Thousands of people have taken to the streets in London to protest against new police, crime, sentencing and courts bill.
Protesters gathered in Trafalgar Square from midday Saturday. After that, they marched past Buckingham Palace then through Victoria, past the Department for Education and the Home Office, and finally across the river to Vauxhall Gardens.
The demonstrators demanded that the government reverse planned legislation, chanting “Kill the Bill.”
Nine people were arrested and officers were “continuing to engage” with protesters who had gathered in a park in south London following the march.
Similar rallies were held in other cities across England and Wales, including Bristol, where there were clashes between protesters and police for several days in March.
Under the new legislation, the UK government seeks to increase police powers to block non-violent protests.
Pragna Patel, director of Southall Black Sisters, said, “The bill represents a massive assault on civil liberties and it’s part of a wider trend on the part of the government to shut down free speech, shut down protest, shut down dissenting voices. In a sense it’s an attack on a fundamental democratic value, which is the right to raise our voice in criticism, in protest, in dissent.”

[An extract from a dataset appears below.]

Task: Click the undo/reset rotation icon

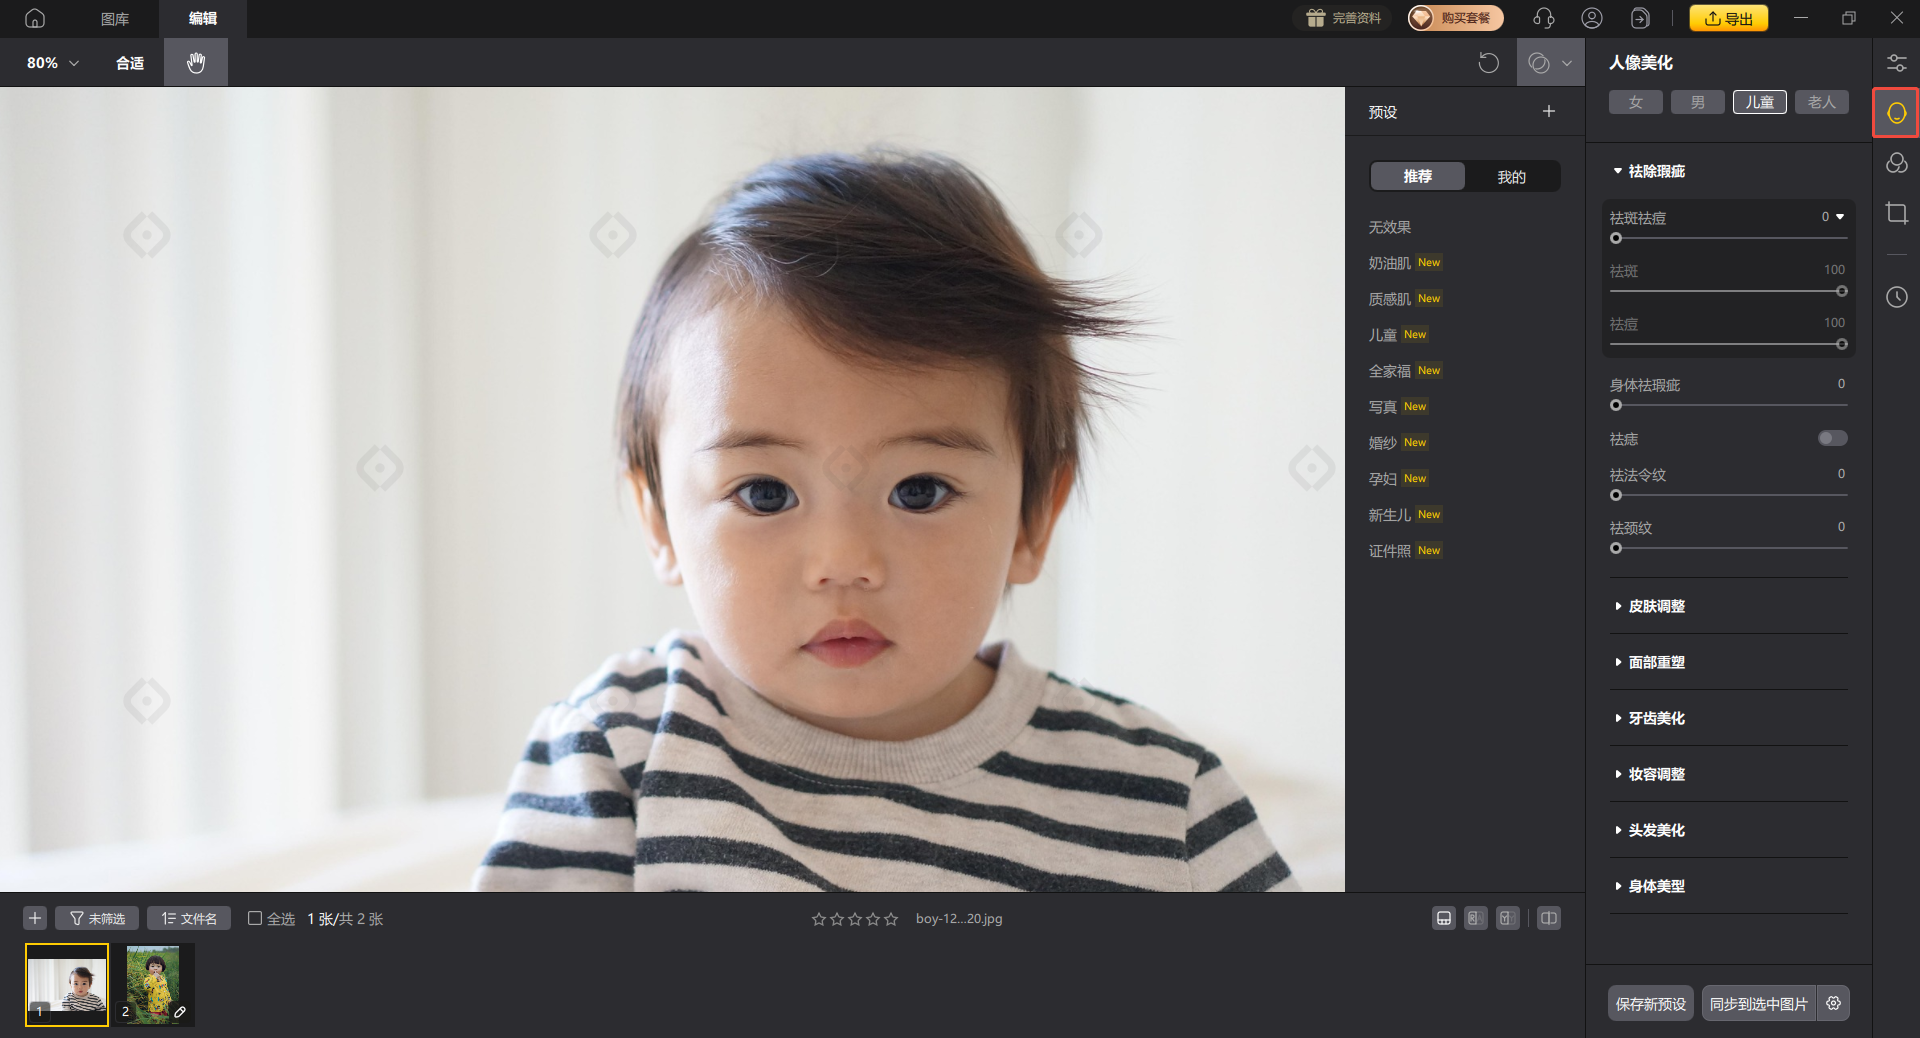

“We are really, really alarmed by the government’s thrust towards authoritarianism. This represents one in a long line of draconian laws which the government is bringing in which will impact on our fundamental rights.”
Demonstrators said they did not trust police to protect them, arguing the new laws would give authorities too much power to target protests such as those by Black Lives Matter and Extinction Rebellion.

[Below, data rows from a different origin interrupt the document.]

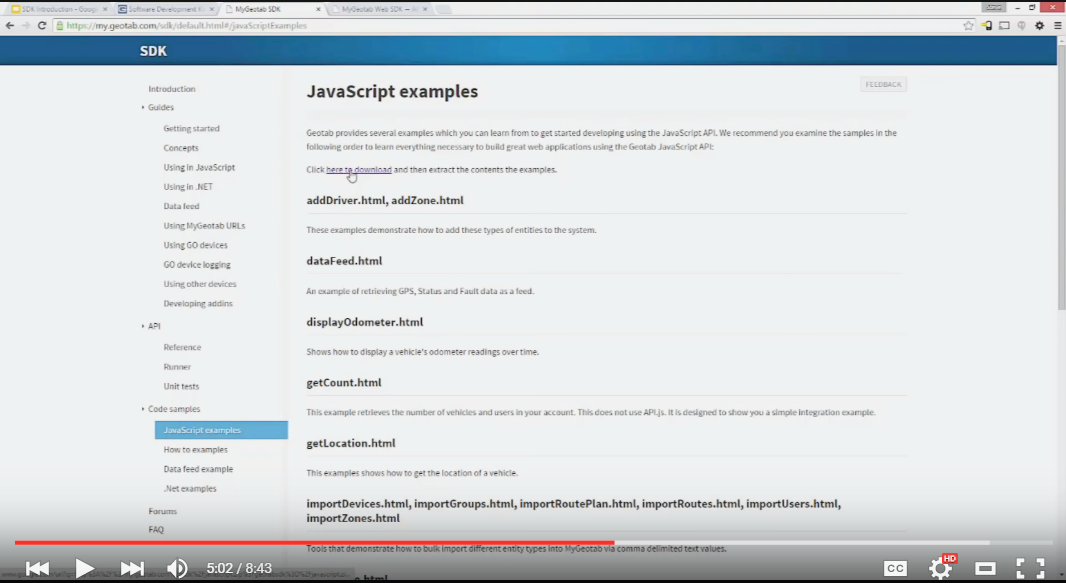This screenshot has width=1066, height=583.
Task: Switch to MyGeotab Web SDK tab
Action: point(380,9)
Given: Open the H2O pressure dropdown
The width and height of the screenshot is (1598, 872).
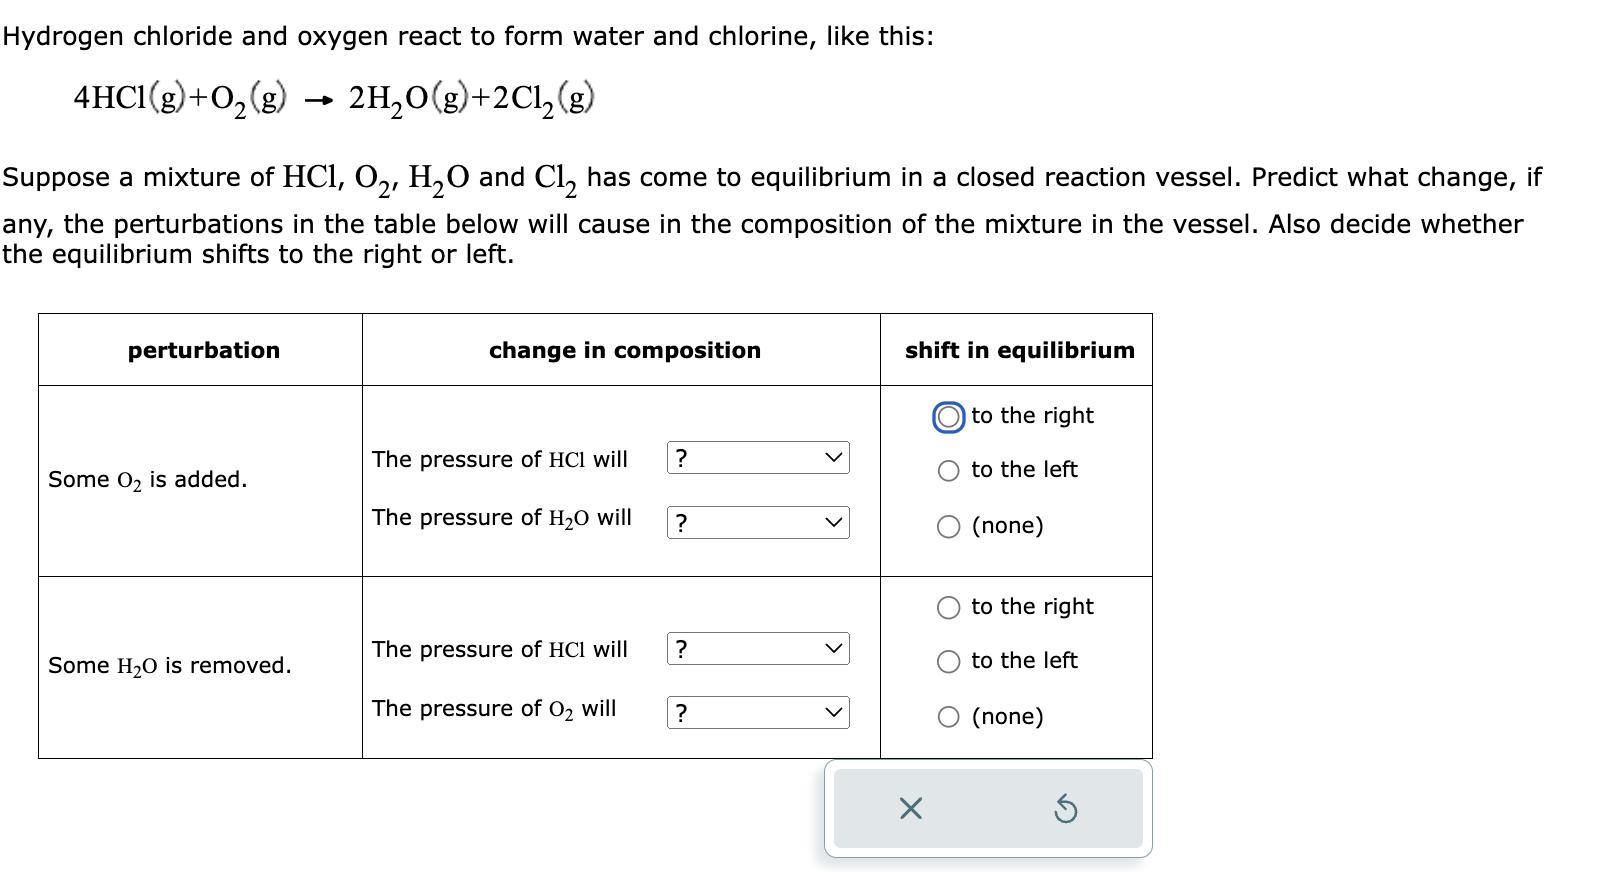Looking at the screenshot, I should point(757,522).
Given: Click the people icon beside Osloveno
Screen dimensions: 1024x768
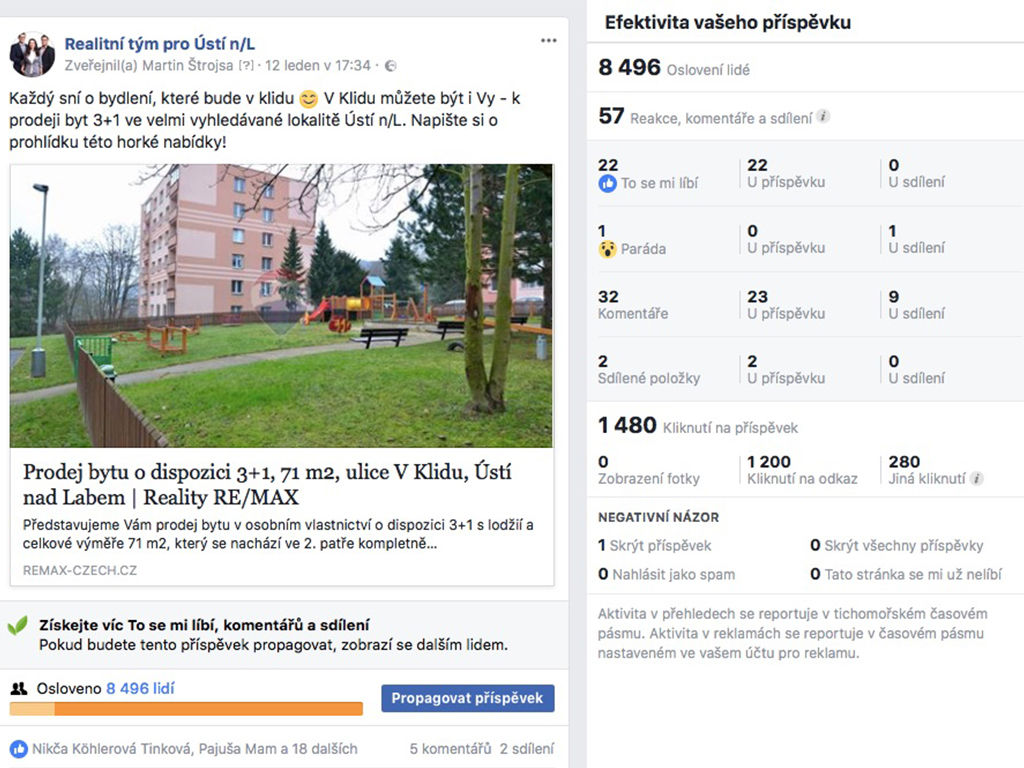Looking at the screenshot, I should tap(19, 688).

“I am really scared by the fact that they want to make protesting an arrestable offense,” 30-year-old therapist Jade Rea said.
“I don’t think there’s any justification for it because the idea of a protest is to disrupt and really bring to people’s attention that something urgent is going on,” she added.
London police came under harsh criticism in March over their handling of a vigil in memory of a murdered woman, Sarah Everard, whose suspected killer was a serving police officer.